New service for kūpuna simplifies COVID-19 vaccination registration process; capable of more than 1,000 calls per dayPosted on Mar 23, 2021 in Newsroom
HONOLULU – A new service is making it easier for Oahu kūpuna who are not comfortable with the online registration process for their COVID-19 vaccinations. Trained specialists available seven days a week are providing personalized assistance to help those age 65 and above navigate the registration process, secure appointments and also help eligible individuals arrange for transportation to a vaccination provider.
The call center — a collaboration among the Executive Office on Aging, an attached agency of the Hawai‘i Department of Health; the City and County of Honolulu’s Elderly Affairs Division; Aloha United Way’s 2-1-1; and St. Francis Healthcare System — emerged as a collective solution to coordinate vaccines for kūpuna who have limited access to technology and face language barriers.
“The Department of Health alone cannot implement all of the different aspects of the state’s multi-faceted vaccination plan,” said Dr. Libby Char, director of the Hawai‘i Department of Health. “The best ideas are coming from our community partners. We are grateful for those who are deeply committed to kūpuna, who recognized their needs, and found a solution to fill this need.”
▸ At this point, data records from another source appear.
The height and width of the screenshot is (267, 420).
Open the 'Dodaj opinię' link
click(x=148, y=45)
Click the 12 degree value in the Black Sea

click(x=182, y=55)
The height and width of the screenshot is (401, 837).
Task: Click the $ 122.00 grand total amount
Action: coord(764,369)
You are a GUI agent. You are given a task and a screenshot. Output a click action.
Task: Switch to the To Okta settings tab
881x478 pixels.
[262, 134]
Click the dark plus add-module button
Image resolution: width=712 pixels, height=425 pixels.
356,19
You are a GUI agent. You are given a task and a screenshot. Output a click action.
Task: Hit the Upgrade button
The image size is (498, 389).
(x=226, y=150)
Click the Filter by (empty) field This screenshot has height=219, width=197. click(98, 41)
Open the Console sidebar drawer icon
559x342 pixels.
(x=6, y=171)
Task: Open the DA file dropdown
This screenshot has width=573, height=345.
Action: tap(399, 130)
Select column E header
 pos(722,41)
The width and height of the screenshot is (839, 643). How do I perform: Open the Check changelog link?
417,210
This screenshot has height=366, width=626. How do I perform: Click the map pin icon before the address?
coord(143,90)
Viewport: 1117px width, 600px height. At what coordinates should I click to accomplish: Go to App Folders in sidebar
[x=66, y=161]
“Kūpuna make up a significant percentage of our state’s total population, and the Executive Office on Aging and our Policy Advisory Board on Elderly Affairs have been tireless advocates of vaccination access for our kūpuna,” said Caroline Cadirao, director of the state’s Executive Office on Aging. “We’ve listened to concerns and insights from the community, leveraged the expertise of our partners, and came up with this solution. It speaks to the power of collaboration.”
“We are proud to have Derrick Ariyoshi, administrator of our Elderly Affairs Division, and other partners working together to make it easier for our kūpuna to get vaccinated” said Honolulu Mayor Rick Blangiardi. “The City and County of Honolulu played a pivotal role in bringing the state and nonprofit partners together. When we have the assurance that our kūpuna are being taken care of, we can have peace of mind, and this will allow us to focus on economic recovery to improve our quality of life.”
Hawai‘i Department of Health made vaccinations available to those 65 and above — on Monday, March 15, because vaccine supply from the federal government has increased and the state had made significant progress in vaccinating healthcare professionals, residents of long-term care facilities, frontline essential workers and kūpuna 75 and older.
Seniors or family caregivers can simply call 2-1-1 to begin the registration process. Aloha United Way’s (AUW) 2-1-1 team of about 20 trained specialists and supervisors is responsible for the initial intake process. Information is then securely transferred electronically to the St. Francis Healthcare System call center team which will follow up with kūpuna who have called AUW’s 2-1-1 within 24 to 48 hours. St. Francis will then help these kūpuna schedule a convenient vaccination date, time and location, depending upon the availability of vaccine doses. St. Francis is using a sophisticated Salesforce application to manage and process the information and efficiently manage the scheduling process.
St. Francis is partnering with a number of vaccination providers, including Hawai‘i Pacific Health, The Queen’s Medical Center, CVS Longs Drugs, Walgreens, and independent pharmacies. St. Francis also arranges for transportation for eligible seniors to take them to a vaccination site, if necessary.
“The process that we have developed is scalable and has allowed us to ramp up to be ready to serve the large number of those who are 65 years and above,” said Melissa Ah Ho-Mauga, St. Francis Healthcare System’s vice president – client services. “It’s a great feeling to be working on this as a team to continually improve the way we serve kūpuna.”
“National trends show that vaccine accessibility improves when a convenient, central intake phone number is the backbone,” said Lisa Kimura, AUW’s vice president of community impact. “AUW’s 2-1-1 helpline is a natural fit for this effort because we already provide essential information to Hawai‘i residents of all ages who need local resources like medical care, food banks, legal assistance, and more. We also have language translation services on stand-by so that language is not a barrier for those who call.”
High standards in customer service and information referrals are some of the reasons 2-1-1 was selected for this collaborative effort. Jennifer Pecher, AUW’s director of community impact said the call center’s specialists are specifically trained to handle complex inquiries and they are guided by Information and Referral Services standards set by the Alliance of Information and Referral Systems. Since the pandemic arrived in Hawai‘i, the helpline’s call volume increased by 600%, prompting Aloha United Way to hire and train additional 2-1-1 specialists.
The kupuna call center, operated by 2-1-1, will receive calls seven days a week, from 7 a.m. to 10 p.m. Translation services are also available.